Stay caught up on current events and always have a topic in mind as an opener — preferably nothing to do with politics. Or notice something about the other person; it could be the color she's wearing or her name. Then take the leap and begin a conversation. "That's such a beautiful color. It reminds me of the ocean in Bermuda. Have you ever been there?" Or "'Driskill,' you say? Any relation to the folks who own the hotel?"
The more conversations you begin, the more confident you will feel. Learn to flash on your own presence first, however that makes sense to you. For example, you can take a breath, or feel the place where your feet meet the floor. Then place your awareness on the other person. It also helps to have a favorite all-purpose opener to get things rolling.

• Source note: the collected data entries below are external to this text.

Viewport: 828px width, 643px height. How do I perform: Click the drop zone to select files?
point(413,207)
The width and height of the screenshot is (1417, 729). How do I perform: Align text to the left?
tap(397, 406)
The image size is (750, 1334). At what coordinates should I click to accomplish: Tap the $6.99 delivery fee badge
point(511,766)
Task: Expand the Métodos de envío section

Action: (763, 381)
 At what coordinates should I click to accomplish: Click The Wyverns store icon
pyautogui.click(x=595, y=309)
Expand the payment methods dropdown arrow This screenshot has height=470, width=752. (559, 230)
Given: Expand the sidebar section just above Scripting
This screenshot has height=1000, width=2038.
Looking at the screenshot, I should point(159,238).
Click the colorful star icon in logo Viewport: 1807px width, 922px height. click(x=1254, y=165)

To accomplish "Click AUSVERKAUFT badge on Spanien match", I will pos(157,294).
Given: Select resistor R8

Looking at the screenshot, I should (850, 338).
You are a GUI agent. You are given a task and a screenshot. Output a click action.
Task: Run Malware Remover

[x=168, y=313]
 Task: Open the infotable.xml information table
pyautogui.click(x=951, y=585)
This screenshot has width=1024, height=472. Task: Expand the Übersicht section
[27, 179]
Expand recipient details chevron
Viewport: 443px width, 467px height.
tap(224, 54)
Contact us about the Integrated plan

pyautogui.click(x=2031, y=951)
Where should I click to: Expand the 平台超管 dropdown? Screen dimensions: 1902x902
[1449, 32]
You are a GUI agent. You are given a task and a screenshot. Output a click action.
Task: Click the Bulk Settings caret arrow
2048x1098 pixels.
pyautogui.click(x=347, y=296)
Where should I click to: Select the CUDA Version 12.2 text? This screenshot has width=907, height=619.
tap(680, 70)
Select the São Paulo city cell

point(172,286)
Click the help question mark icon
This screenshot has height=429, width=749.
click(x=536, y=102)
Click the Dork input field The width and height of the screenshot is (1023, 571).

A friend of mine says, "How's your heart?" He claims that asking this question — and making a commitment to really listen to the answer — has made for some extraordinary conversations.
If you are extroverted, you may need to practice toning it down. Again, the advice is to be present, forget about yourself and feel the state of others. Keep in mind that people may not be interested in hearing your advice, the details of your life or your pet peeves. They might not think your children are so adorable. They might like to get in a word edgewise. The power of silence is a friend to the extrovert, but the person who doesn't speak at all might arouse suspicion. At the same time, shy people can be good conversationalists and outgoing people can be challenged by a simple conversation.
Go Ahead and Try It
Think about someone in your daily life you don't normally pay attention to and decide to acknowledge him the next time you see him and to be attentive to his response. You could decide to say, "Hello, how are you?" to the person who's always reading the newspaper in the lobby of your apartment building. Make a sincere attempt to engage. Through this simple practice, you can make some wonderful connections.
Excerpted from The Lost Art of Good Conversation: A Mindful Way to Connect with Others and Enrich Everyday Life by Tibetan spiritual leader, Sakyong Mipham.